When a film is based on a true story, by definition, many already know the basic plot going in. It's essentially summed up in the first line of this review. Thus the challenge of the filmmakers is to create a new layer of excitement and interest on top of what is known. How is this done? First, write a good script. The team of Bill Mikita, Cris D'Annunzio, and director Greg Lanesey did just that. Next, find actors who will flesh it out and see this vision through.

Trevor Morgan is Mickey (based on writer Bill Mikita), the teen inspired to be in the stands when the momentous event occurs, no matter where or when. Morgan's ability to keep a thin veil of strength and confidence over an inner sensitivity and childlike innocence is second to none. Rory Culkin is Roger, the muscular dystrophy-afflicted little brother whose toughness perhaps even surpasses that of Mickey. It's that quality in Culkin's performance, combined with the vulnerability which Morgan imparts to the physically healthy older brother, which is at the heart of the curious dynamic which drives the film. Who is leading whom? Ray Liotta heads up the multitude of veterans who populate Chasing 3000. As the present-day version of Mickey, he bookends the film and provides an uncharacteristically loving father figure to his own two children, for whom this story is now family legend. As in any good road movie, the boys will encounter a deliciously diverse group of characters along the way, and M. Emmet Walsh does a star turn as the old codger with a heart of gold who provides some of the film's most poignant moments (and there are many).
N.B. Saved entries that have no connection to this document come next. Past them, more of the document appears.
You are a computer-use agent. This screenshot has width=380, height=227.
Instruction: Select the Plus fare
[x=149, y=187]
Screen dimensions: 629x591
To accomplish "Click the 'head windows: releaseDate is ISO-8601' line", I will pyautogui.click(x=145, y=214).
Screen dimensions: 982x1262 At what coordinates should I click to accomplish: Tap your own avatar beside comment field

The production values are surprisingly topnotch for an independent film. Denis Maloney's cinematography highlights the irony of Roger's limiting wheelchair existence with the limitless possibilities opened up by cross-country travel on a whim. Sweeping landscapes combine with the Lawrence Shragge score to coax open those tear ducts. And somehow the filmmakers were able to find locations within the Los Angeles area which mimic every stop along the way, from St. Louis to the Deep South to Pittsburgh. The film just looks and sounds right - they covered every base.
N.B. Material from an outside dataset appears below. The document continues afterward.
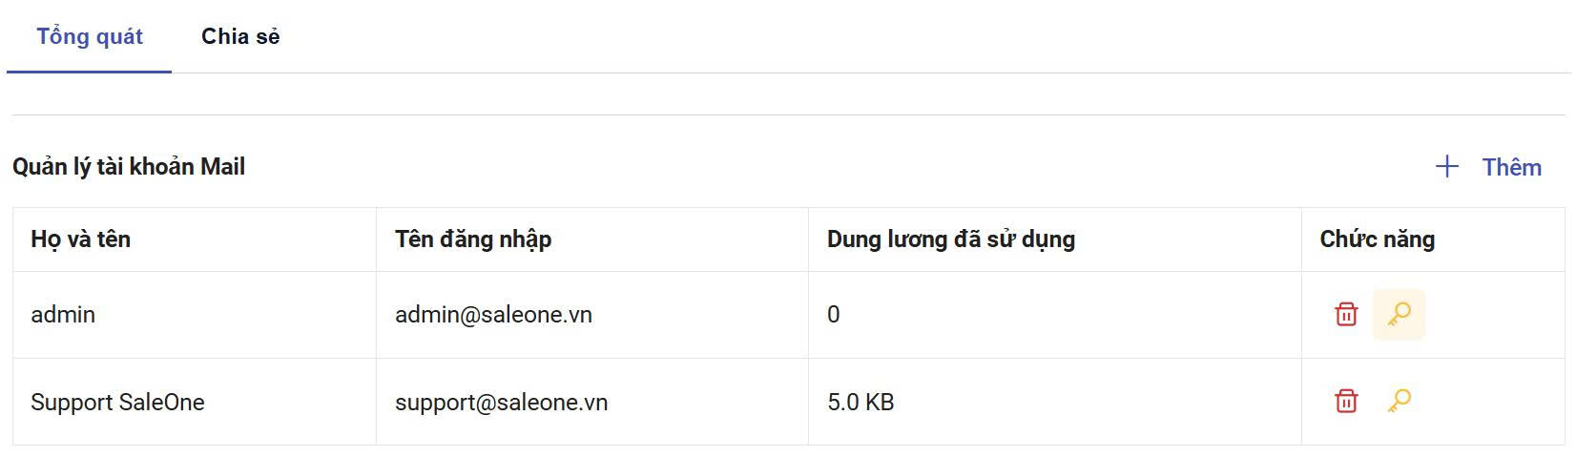Image resolution: width=1576 pixels, height=457 pixels.
Task: Click the Quản lý tài khoản Mail heading
Action: pos(129,167)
More than anything, it's about the special love that only exists between brothers at a time in their lives when they need each other the most. In the 80s, The Cure sang "Boys Don't Cry." But no doubt they will in the local cinema. Chasing 3000 is a tearjerker for guys in the guise of a sports movie. But shhh...don't tell them that. And yes, there's plenty for the ladies to like as well. There were more than a few sighs in the audience now and then at the World Premiere here at the Tribeca Film Festival. Maybe it was the baseball uniforms.

So take the family. Chasing 3000 has something for everyone. This is one of those rare films that has the potential to be universally affecting. Like Rocky and Rudy, Chasing 3000 is destined to be what seems to be missing in cinema today, a good old-fashioned feel-good movie that can make even the cynics smile. And maybe shed a tear as well.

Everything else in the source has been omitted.